Would you transcribe the line that holds "49 (836, 1842)" and all the lines below it, through the final one, exactly and with nothing else?

Exercise data
- - - - -

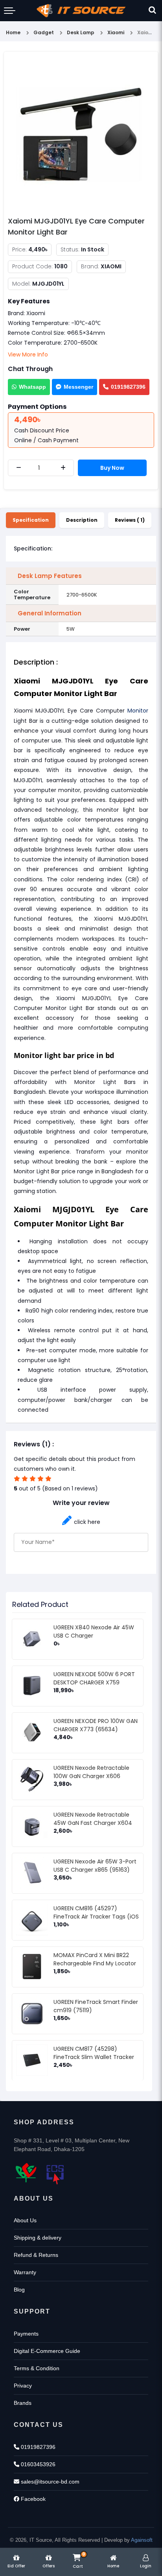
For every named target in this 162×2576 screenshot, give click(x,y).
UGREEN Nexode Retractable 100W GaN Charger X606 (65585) (91, 1776)
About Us (25, 2220)
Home (13, 32)
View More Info (28, 354)
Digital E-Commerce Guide (47, 2351)
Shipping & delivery (37, 2237)
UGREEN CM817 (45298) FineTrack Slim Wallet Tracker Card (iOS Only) (93, 2057)
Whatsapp (32, 387)
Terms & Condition (36, 2368)
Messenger (78, 387)
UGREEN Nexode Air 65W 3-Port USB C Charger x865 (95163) (94, 1866)
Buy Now (112, 468)
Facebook (32, 2499)
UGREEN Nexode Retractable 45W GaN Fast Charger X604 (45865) (92, 1823)
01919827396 (128, 387)
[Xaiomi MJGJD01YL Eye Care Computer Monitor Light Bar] (81, 134)
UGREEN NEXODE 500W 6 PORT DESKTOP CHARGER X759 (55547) (94, 1682)
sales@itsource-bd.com (49, 2481)
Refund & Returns (36, 2255)
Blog (19, 2289)
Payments (26, 2333)
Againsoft (142, 2540)
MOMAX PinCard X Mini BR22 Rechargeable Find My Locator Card (94, 1963)
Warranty (25, 2272)
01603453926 (37, 2464)
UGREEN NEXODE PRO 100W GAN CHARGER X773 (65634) (95, 1725)
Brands (22, 2403)
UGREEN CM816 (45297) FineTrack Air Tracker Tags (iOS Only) (96, 1916)
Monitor (137, 711)
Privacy (23, 2385)
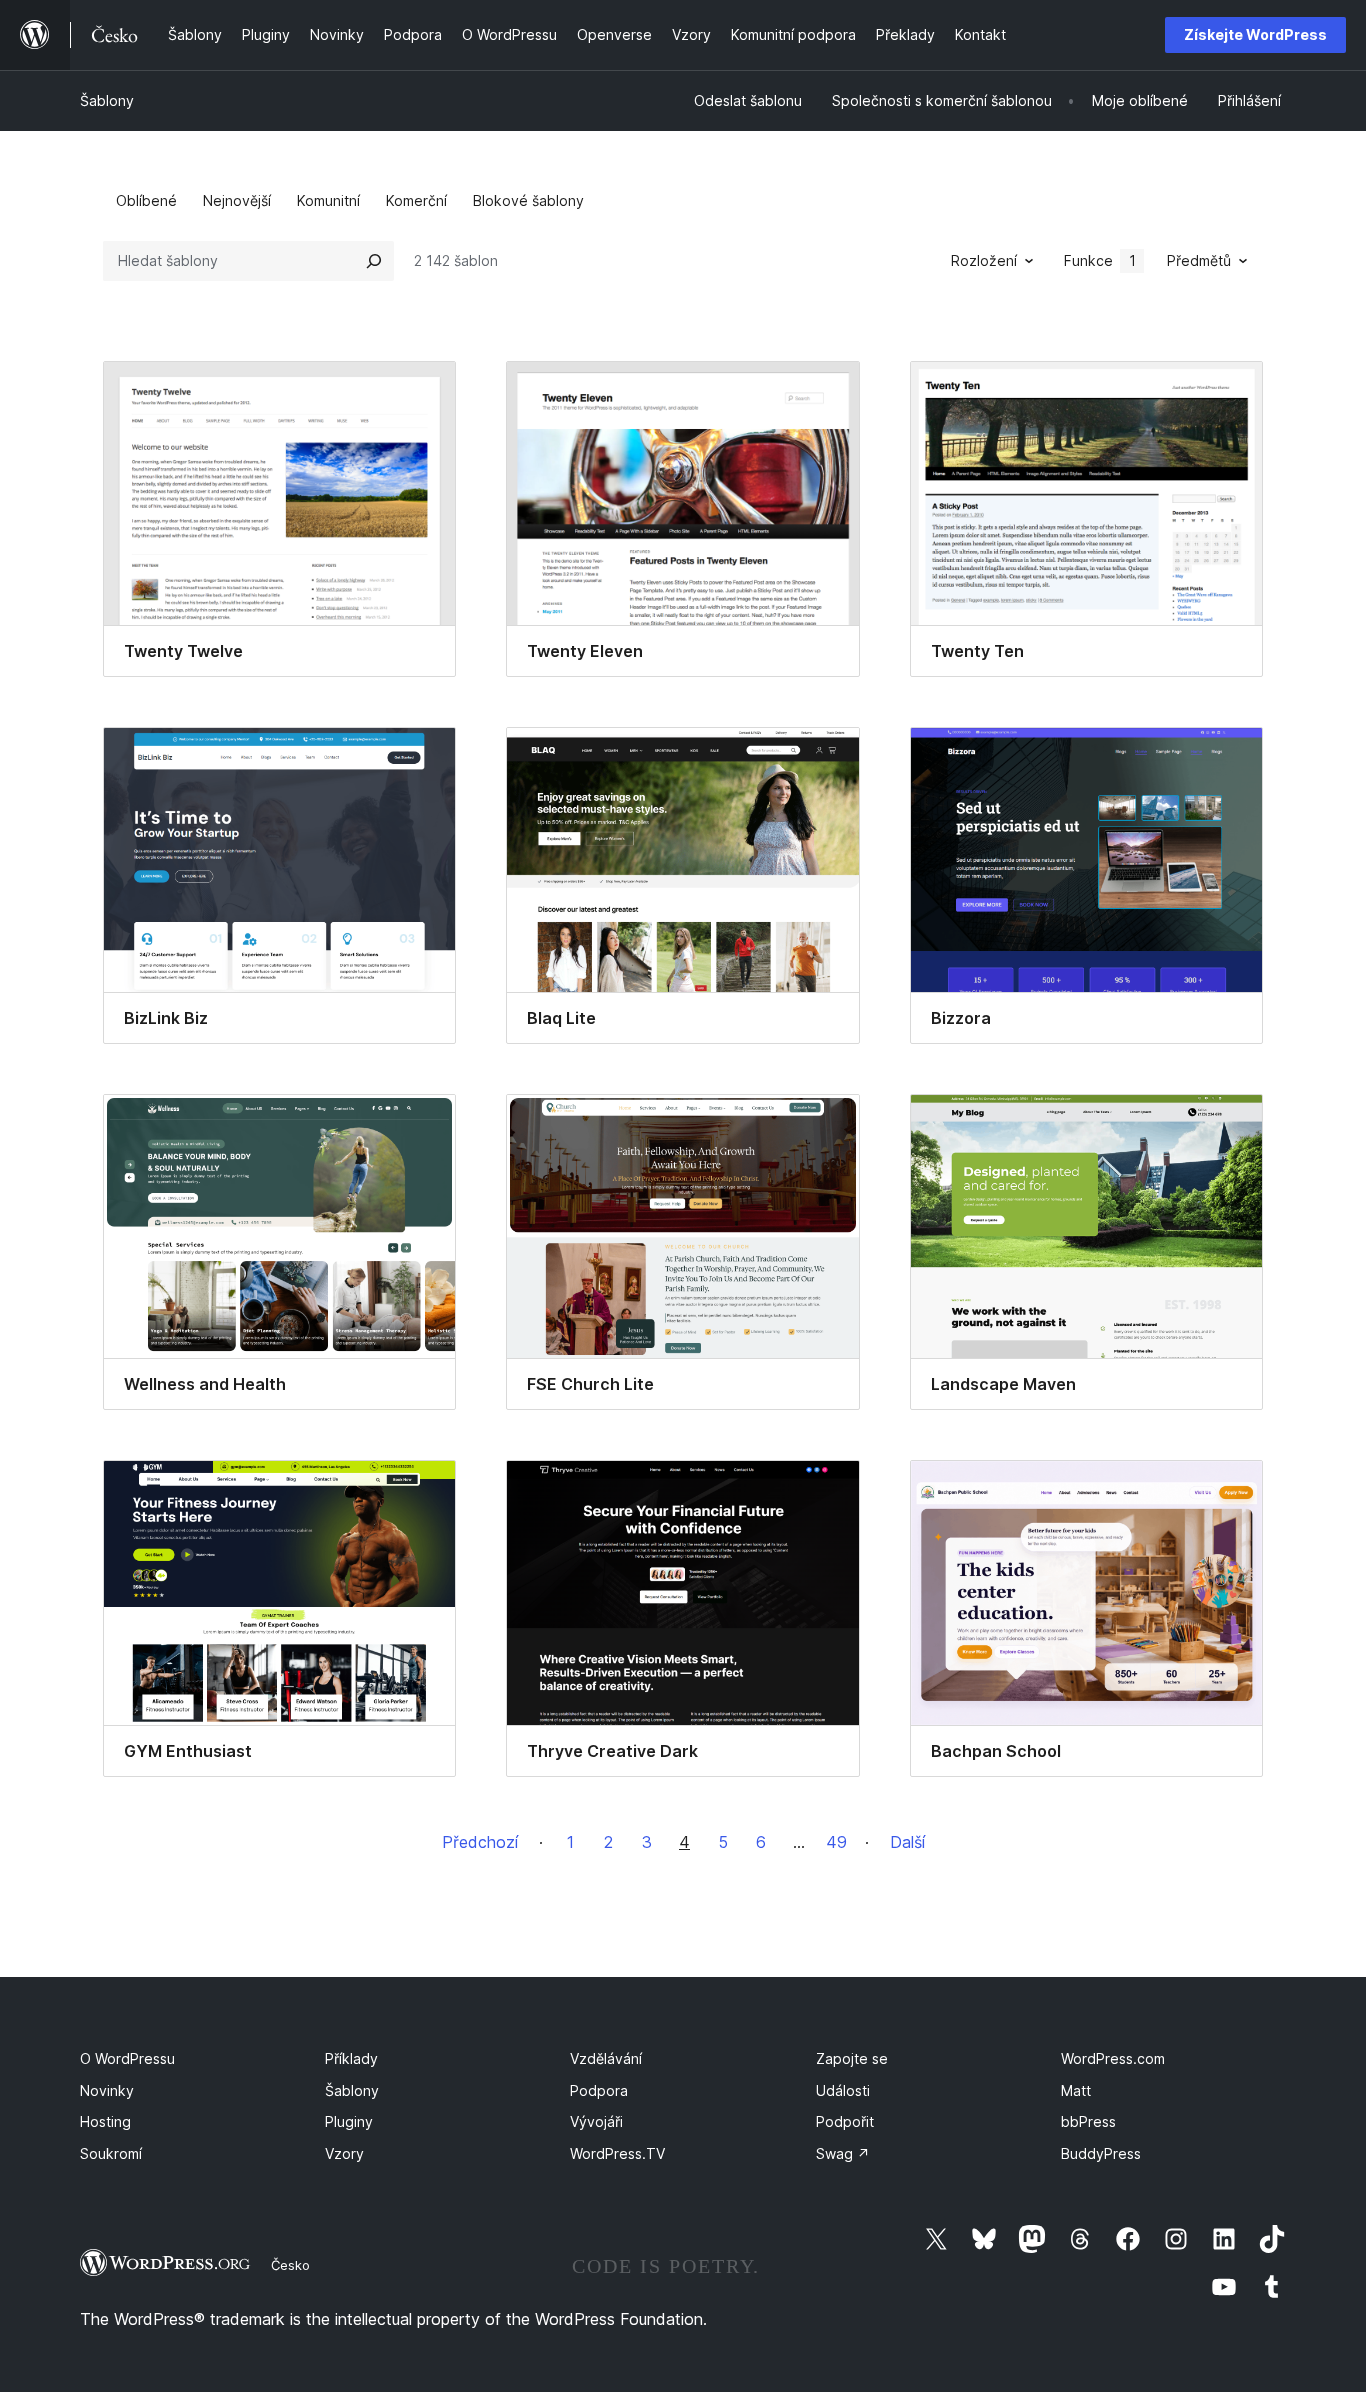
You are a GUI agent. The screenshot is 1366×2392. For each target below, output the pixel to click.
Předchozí (480, 1842)
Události (843, 2090)
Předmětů (1199, 260)
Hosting (105, 2121)
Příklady (351, 2058)
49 (836, 1842)
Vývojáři (596, 2121)
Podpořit (845, 2121)
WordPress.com (1113, 2058)
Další (907, 1842)
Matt (1076, 2090)
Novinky (107, 2090)
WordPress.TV (617, 2153)
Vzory (344, 2153)
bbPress (1088, 2121)
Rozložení (984, 260)
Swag (843, 2153)
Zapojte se (852, 2058)
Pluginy (349, 2121)
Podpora (599, 2090)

- - - - -

Solution to the problem
49 (836, 1842)
Vývojáři (596, 2121)
Podpořit (845, 2121)
WordPress.com (1113, 2058)
Další (907, 1842)
Matt (1076, 2090)
Novinky (107, 2090)
WordPress.TV (617, 2153)
Vzory (344, 2153)
bbPress (1088, 2121)
Rozložení (984, 260)
Swag (843, 2153)
Zapojte se (852, 2058)
Pluginy (349, 2121)
Podpora (599, 2090)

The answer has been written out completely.